今回Shell社との覚書締結を大変嬉しく思います。Shell社と当社は半世紀にわたって、それぞれの立場でLNG業界をリードしてきました。今後、脱炭素社会の実現に向けて、本連携の枠組みをベースに、ガス業界内でも連携しながら、合成メタンのサプライチェーン構築に資する海外大規模実証の検討をはじめ、脱炭素分野でのソリューションの開発に取り組んで参ります。

  • 大阪ガス 常務執行役員(資源海外事業部長)竹森敬司氏のコメント

今回Shell社との覚書締結を大変嬉しく思います。
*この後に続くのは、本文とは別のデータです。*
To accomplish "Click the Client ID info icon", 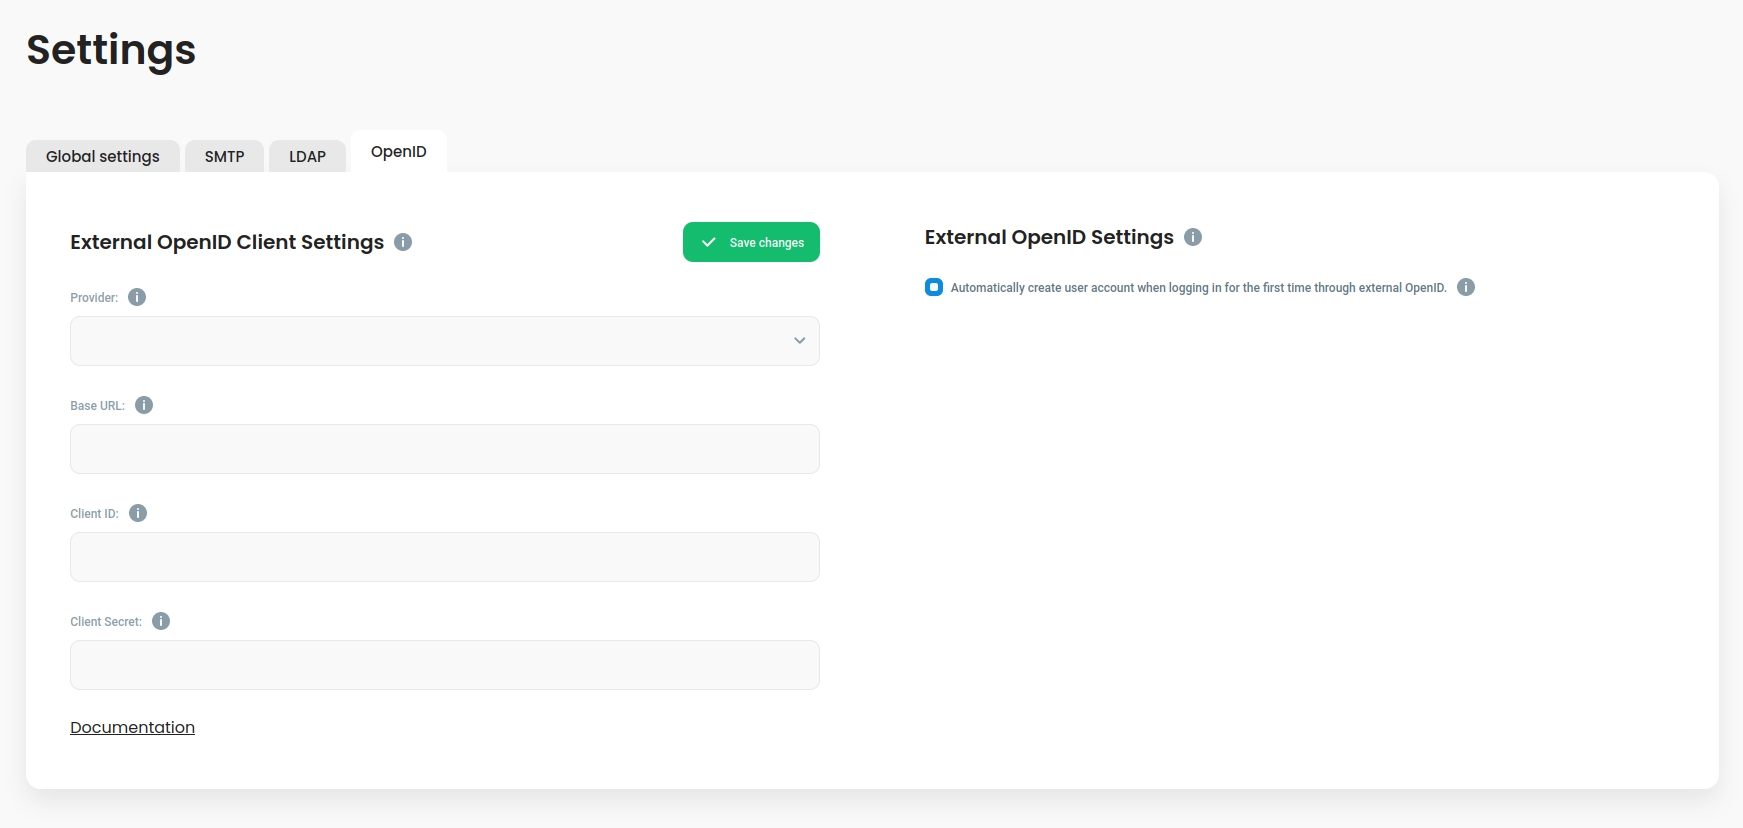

当社は、2021年1月に策定した「Daigasグループ カーボンニュートラルビジョン」に基づき、2050年のカーボンニュートラル実現に向けた挑戦を行っております。この度、当社と長年の関係を持つShell社と共に、メタネーションによる合成メタンの導入、水素、アンモニア、CCUS等、新しい脱炭素ビジネスの可能性に、共同でチャレンジし、脱炭素社会の実現を追求して参ります。

シェルは、2050年までに炭素排出量実質ゼロのエネルギービジネスを構築するという目標を掲げています。この目標の実現に向け、お客さまにより多くの低炭素製品を提供し、脱炭素に資する技術の世界的な拡大に向け取り組んで参ります。当社では、2019年より、カーボンオフセットをしたLNGの供給を通じて、東京ガス、大阪ガスとともに、LNGバリューチェーンの炭素排出量削減に取り組んでいます。

シェルの脱炭素化に向けたその他の取り組み:

  • 2022年1月、中国の河北省張家口で20 メガワットの生産能力を持つ電解槽を稼働させ、グリーン水素の製造を開始。
  • 2021年9月、米国初のバイオメタン製造施設で再生可能な天然ガス (RNG) の立ち上げ・生産に成功。
  • 2021年7月、グリーン水素製造に向け、ドイツにあるシェル・エナジー・ケミカルパーク・ラインランドで欧州最大級の高分子電解質膜 (PEM)電解槽を稼働。